Don’t Let Your Lawyers Over-Work Simple Contract Issues — Higher Costs, No Better Risk Protection & Deals Delayed

My most recent post — about a December 17, 2019 article entitled “10 Ways That Outside Counsel Disguise Overbilling” — cited a case where an expert in auditing law firms’ bills for inaccuracies found this:

The law firm charged 5.1 hours for work on a confidentiality agreement where opposing counsel had already provided a comprehensive draft agreement for comment and markup … This time is excessive. We propose the charge be reviewed to a total of 2.5 hours: 2.0 for analysis and markup of the draft agreement, and 0.5 for negotiation of points with opposing counsel.”

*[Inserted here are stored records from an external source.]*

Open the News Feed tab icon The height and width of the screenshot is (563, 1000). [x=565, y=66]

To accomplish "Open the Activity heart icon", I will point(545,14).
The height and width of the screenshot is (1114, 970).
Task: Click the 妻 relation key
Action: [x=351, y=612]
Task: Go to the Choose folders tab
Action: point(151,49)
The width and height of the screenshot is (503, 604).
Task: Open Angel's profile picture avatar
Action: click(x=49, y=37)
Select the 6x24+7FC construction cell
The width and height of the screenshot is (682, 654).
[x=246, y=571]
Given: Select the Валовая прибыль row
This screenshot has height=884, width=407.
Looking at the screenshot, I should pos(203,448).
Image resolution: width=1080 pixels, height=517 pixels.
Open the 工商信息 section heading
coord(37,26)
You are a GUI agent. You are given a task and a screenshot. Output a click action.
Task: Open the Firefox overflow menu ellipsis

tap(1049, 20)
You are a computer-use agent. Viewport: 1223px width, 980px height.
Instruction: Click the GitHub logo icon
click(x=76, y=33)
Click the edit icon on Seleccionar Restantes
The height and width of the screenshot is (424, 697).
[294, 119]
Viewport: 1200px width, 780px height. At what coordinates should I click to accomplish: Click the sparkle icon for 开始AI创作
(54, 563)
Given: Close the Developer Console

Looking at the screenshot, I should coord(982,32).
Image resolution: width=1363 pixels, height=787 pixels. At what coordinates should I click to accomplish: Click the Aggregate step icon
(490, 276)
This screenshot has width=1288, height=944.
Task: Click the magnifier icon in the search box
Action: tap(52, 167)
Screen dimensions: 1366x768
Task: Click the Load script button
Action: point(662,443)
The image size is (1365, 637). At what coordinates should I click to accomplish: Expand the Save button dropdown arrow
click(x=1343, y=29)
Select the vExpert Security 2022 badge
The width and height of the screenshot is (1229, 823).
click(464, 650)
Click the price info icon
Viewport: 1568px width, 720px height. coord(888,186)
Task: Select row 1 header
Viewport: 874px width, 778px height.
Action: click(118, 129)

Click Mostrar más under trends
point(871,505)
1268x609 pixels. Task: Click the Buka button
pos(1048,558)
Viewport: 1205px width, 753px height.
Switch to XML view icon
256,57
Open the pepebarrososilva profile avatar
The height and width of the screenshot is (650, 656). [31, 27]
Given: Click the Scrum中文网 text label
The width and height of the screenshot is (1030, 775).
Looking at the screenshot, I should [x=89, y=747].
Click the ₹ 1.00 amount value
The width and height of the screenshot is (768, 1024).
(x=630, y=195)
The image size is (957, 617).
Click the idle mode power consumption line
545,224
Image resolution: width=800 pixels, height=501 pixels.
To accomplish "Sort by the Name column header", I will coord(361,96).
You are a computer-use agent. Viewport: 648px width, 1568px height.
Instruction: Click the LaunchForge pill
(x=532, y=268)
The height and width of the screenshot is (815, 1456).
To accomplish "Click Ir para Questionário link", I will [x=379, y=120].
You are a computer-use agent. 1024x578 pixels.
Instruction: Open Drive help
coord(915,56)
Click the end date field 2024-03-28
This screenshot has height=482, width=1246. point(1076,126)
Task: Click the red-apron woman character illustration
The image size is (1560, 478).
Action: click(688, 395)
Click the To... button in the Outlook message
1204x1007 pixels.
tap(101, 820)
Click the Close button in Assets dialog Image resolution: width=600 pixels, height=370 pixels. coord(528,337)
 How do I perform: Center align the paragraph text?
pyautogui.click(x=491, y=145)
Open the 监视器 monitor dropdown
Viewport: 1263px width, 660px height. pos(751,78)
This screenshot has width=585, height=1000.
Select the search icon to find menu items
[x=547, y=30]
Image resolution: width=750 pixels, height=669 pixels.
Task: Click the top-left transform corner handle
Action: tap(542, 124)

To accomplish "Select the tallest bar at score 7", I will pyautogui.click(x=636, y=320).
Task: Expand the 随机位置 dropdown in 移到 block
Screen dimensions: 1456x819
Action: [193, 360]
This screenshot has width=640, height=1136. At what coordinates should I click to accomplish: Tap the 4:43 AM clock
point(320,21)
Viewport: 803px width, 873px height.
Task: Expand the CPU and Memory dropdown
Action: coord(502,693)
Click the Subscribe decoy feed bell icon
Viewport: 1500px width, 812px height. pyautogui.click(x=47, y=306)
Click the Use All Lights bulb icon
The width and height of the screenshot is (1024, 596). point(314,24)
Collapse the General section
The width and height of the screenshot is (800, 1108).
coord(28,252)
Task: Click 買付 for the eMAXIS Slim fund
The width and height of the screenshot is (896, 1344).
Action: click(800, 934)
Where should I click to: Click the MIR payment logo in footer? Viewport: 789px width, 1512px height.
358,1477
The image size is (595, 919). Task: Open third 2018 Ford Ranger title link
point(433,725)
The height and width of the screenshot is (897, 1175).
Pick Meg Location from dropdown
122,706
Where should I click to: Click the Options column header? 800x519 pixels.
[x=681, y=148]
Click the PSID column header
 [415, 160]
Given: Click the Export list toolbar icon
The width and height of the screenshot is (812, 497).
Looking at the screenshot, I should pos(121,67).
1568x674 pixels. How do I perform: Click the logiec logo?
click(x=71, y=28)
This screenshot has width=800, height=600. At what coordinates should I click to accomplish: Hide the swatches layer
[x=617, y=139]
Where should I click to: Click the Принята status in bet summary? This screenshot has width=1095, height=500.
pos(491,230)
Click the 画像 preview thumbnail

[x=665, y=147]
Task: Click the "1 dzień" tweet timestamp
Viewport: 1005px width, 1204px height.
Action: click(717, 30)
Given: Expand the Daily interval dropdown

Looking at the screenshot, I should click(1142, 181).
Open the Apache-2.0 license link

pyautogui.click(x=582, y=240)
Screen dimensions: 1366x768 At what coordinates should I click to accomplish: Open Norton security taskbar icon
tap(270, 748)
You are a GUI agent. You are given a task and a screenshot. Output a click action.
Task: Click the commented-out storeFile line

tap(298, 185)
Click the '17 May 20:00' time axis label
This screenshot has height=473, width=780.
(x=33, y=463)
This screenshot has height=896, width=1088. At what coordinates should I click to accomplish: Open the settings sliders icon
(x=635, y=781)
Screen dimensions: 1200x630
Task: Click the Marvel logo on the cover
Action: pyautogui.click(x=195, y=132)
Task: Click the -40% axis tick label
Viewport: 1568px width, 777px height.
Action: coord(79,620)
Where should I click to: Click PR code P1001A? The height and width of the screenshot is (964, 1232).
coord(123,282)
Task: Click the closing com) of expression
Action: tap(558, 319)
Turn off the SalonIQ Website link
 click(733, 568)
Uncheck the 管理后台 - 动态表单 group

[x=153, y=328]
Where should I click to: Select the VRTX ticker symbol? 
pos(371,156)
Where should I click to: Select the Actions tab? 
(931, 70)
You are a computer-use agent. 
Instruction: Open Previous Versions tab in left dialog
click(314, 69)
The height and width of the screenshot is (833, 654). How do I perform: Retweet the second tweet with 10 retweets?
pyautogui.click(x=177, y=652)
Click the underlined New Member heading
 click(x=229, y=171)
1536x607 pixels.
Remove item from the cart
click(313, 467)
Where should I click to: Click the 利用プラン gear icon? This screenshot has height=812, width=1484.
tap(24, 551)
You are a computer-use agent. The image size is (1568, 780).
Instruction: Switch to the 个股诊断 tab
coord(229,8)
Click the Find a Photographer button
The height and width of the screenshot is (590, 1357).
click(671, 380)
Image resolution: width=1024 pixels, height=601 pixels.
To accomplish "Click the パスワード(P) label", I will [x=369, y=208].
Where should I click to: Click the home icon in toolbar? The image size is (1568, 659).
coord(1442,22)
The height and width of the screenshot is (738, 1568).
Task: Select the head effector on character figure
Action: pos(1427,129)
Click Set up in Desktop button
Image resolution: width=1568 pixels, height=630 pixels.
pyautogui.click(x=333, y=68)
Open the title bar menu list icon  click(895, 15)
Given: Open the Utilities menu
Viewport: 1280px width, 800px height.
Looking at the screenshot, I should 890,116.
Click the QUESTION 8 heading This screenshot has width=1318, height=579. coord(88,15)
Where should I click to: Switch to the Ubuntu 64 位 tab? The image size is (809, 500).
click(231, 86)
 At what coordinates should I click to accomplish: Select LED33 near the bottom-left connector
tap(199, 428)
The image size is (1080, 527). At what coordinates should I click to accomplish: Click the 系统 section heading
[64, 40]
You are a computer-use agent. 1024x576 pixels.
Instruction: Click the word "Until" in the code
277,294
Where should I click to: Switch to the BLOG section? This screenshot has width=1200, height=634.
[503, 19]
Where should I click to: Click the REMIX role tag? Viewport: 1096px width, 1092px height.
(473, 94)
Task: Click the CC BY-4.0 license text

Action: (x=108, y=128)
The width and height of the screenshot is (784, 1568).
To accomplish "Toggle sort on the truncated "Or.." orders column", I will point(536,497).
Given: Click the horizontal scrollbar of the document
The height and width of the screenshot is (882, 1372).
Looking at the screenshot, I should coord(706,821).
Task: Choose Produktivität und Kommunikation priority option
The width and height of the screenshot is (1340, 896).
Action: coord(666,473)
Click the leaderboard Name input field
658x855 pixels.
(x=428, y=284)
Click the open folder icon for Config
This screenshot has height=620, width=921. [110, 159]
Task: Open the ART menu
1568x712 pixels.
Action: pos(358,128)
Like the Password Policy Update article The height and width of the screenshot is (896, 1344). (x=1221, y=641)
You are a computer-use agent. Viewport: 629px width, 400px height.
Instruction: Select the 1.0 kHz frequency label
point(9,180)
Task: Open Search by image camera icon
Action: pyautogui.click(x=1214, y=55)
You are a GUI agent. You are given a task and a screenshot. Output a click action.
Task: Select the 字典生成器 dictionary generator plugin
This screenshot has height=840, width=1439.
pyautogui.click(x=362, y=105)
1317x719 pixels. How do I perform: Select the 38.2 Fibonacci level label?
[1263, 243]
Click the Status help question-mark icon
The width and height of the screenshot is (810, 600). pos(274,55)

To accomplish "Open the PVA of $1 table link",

The legal bill auditor’s point: This law firm charged 5.1 hours times the attorney’s billing rate for a task that should have consumed half of that.

But I saw another point:

What’s any lawyer doing consuming 5.1 hours in creating a confidentiality agreement? Or consuming even half of that?

5.1 hours might have been justified. I’d need to know more in order to make a definitive judgment.

But.

A lawyer charging a client for 5.1 hours — or even 2.5 hours — to conclude a “confidentiality agreement”, is a big … red … flag.

A legally enforceable contract that establishes confidentiality between two parties — the owner of protected information and the recipient of that information — is vital to the company’s wellbeing.

No doubt.

It has to be done right, or the security of that information — and the corporation’s interests with it — are at risk.

But the creation of such agreements — the vast majority of them — need not be so labor-intensive. Ditto for the party receiving a draft from a counter-party and reviewing its terms.

Not only can a confidentiality agreement process or system save time and money — it can enhance the accuracy of the resulting contract for better client protection.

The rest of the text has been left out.